In 1937, she went on an official tour of Europe. While in Germany, she led the Berlin-based Dorothea von Steuben Chapter in a commemorative marker ceremony honoring Baron Friedrich Wilhelm von Steuben's service during the American Revolutionary War. In France, she participated in the 100th-anniversary celebration of the Arc de Triomphe, accompanied by the Benjamin Franklin Chapter of Paris, spoke at Memorial Day events, and placed a wreath at the Tomb of the Unknown Soldier at the Somme American Cemetery and Memorial in Bony, Aisne. Becker was received by Pope Pius XI in the Vatican City and was presented to King George VI and Queen Mary at the Buckingham Palace in London.

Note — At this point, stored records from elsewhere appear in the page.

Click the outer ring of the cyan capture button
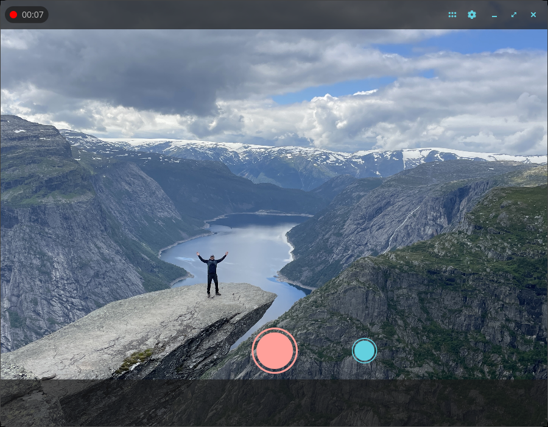548x427 pixels. (364, 339)
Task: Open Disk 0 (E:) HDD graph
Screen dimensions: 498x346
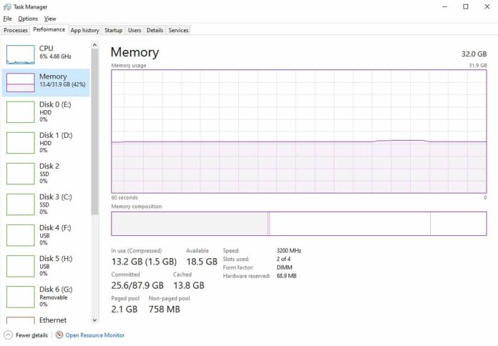Action: [x=20, y=112]
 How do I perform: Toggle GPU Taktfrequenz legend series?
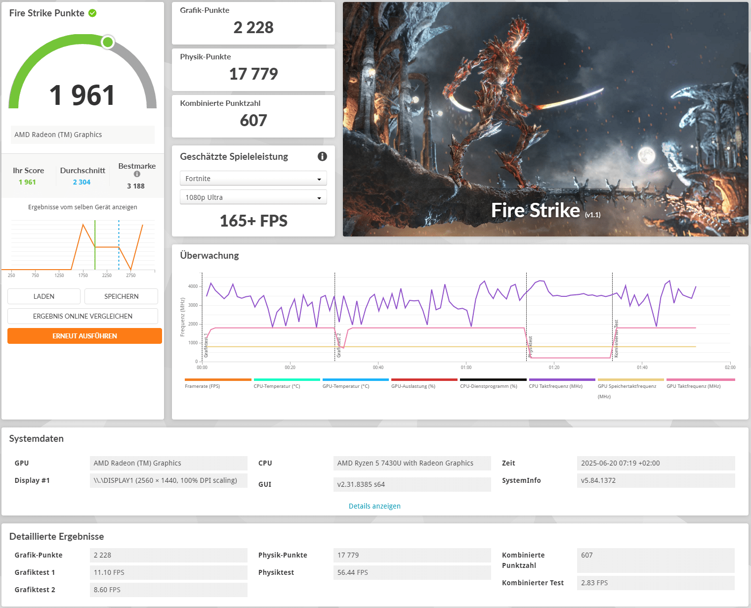point(693,386)
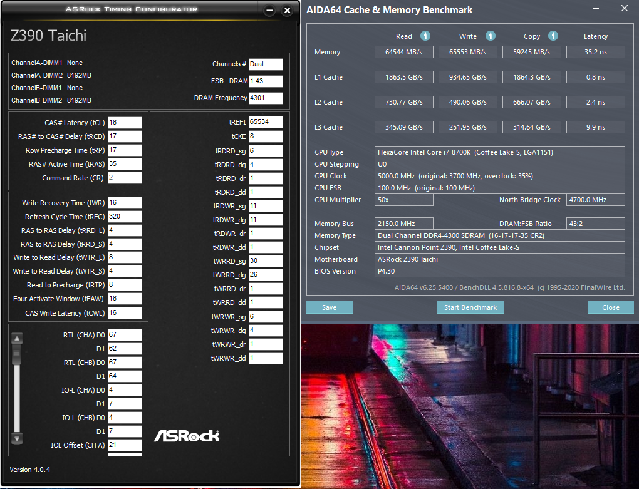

After leaving office, she was elected as Honorary President General in 1938.

== Personal life ==
On October 20, 1918, her engagement to William A. Becker was announced in the New York Tribune. They later married. She died in July 1971.

== Legacy ==
Florence H. Becker Recreation Hall in Marshall County, Alabama, built in 1937 and added to the National Register of Historic Places in 2003, was named in her honor.